Office Leasing Volumes
Office Vacancy Rates
Capital Value Growth
During the six years since the global commercial real estate markets emerged from recession, JLL's quarterly Global Market Perspective has articulated a familiar story of strengthening investment markets set against relatively subdued occupational markets, which at times have struggled to gain significant momentum. However, in the past six months we have seen mounting evidence that the balance is shifting as leasing activity improves across all property sectors. As a consequence, the major commercial real estate markets are now on a sounder footing than at any time since the Global Financial Crisis.
Source: JLL, October 2015
Investment activity continues to move higher, although currency movements mask its true level. Transactional volumes over the first three quarters of 2015 were US$497 billion, 3% up on the equivalent period of 2014 but, significantly, 13% higher when denominated in local currencies. Yields for core office property in primary markets continue to compress to new lows, although capital appreciation is expected to slow in 2016.
While the pace of investment growth has eased, JLL has maintained its forecast for 2015 full-year volumes at US$740-760 billion, despite the ongoing strength of the U.S. dollar. It is possible that these levels could be surpassed, but it would take an exceptional amount of activity in the final quarter of the year. Nonetheless, capital-raising by private equity funds has spiked in recent quarters implying that 2016 will be another buoyant year. JLL anticipates that 2016 volumes will be at least on a par with 2015.

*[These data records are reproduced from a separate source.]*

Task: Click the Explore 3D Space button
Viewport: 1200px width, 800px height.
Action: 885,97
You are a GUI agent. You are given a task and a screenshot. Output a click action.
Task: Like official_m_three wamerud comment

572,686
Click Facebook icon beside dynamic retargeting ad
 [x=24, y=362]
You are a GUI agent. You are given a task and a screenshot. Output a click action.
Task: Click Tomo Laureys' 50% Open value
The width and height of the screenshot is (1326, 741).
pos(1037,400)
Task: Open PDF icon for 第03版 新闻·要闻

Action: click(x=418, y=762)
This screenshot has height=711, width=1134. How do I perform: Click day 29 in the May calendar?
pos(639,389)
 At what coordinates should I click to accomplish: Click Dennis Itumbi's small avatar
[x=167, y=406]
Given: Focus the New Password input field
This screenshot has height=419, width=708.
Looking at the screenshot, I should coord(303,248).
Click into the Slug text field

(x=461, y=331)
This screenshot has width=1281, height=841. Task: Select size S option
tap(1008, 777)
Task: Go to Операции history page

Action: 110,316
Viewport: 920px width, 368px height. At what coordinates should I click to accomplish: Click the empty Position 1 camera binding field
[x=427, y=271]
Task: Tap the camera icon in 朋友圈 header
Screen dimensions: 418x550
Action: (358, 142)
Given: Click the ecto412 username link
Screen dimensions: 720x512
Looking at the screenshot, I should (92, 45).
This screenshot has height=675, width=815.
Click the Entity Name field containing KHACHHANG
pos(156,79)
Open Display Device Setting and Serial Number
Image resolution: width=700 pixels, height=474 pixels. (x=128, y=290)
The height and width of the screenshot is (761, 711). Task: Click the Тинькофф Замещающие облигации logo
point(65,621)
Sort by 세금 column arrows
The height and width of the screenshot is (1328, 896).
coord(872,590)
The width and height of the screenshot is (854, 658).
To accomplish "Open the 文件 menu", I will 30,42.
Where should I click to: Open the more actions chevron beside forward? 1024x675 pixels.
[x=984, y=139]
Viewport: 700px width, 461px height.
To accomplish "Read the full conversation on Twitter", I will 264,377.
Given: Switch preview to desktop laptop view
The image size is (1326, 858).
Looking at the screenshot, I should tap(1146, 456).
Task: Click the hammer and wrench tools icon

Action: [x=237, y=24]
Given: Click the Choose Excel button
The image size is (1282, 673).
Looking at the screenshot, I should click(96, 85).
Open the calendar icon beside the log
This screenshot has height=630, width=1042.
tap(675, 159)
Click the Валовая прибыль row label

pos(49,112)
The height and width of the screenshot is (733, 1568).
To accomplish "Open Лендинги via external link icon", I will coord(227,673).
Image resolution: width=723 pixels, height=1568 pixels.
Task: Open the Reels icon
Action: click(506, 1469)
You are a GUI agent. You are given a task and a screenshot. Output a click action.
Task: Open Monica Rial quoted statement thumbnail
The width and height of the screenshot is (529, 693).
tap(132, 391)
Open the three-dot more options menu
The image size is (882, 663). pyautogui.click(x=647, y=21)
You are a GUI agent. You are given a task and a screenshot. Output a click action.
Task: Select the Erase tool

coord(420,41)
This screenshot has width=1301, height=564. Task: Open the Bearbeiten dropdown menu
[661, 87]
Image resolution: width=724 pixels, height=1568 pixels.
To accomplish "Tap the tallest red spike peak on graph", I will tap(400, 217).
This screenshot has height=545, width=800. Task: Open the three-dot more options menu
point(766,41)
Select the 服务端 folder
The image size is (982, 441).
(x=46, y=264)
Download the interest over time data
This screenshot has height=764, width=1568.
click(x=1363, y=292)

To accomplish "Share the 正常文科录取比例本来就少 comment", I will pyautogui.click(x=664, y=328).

Global leasing volumes are up a healthy 7% in the year-to-date compared to the same period in 2014. Despite economic concerns, corporate occupiers are optimistic about business prospects and many are actively planning for growth. Europe recorded the largest Q3 leasing volumes since 2007 in the quarter and Asia Pacific levels are 33% higher year-to-date over 2014. Although Q3 volumes in the United States were only 2% higher year-on-year, the full impact of expansionary demand has yet to be felt.
Expectations for the remainder of 2015 and 2016 have been raised, with full-year 2015 global leasing volumes now likely to be 5%-10% higher than 2014, with a further 5% uplift forecast for 2016. Unless the global economy is significantly derailed, there will continue to be progress towards expansion demand as tenants move away from cost containment, consolidation and renewals.
Vacancy rates are trending downwards with the global office vacancy rate standing at 12.3% and all three regions registering steady declines in Q3. We expect continued falls, with the global vacancy rate settling at about 12% during 2016.
Sustained global occupier demand and a development pipeline well below that of previous peaks will drive further rental uplifts. Rental growth of 3% is projected for the full-year 2015 across major office markets, with Hong Kong, Sydney, Shanghai and London vying to be the top rental performers. Rental growth is anticipated to accelerate to circa 4% in 2016, with top positions going to Sydney, Tokyo and Boston.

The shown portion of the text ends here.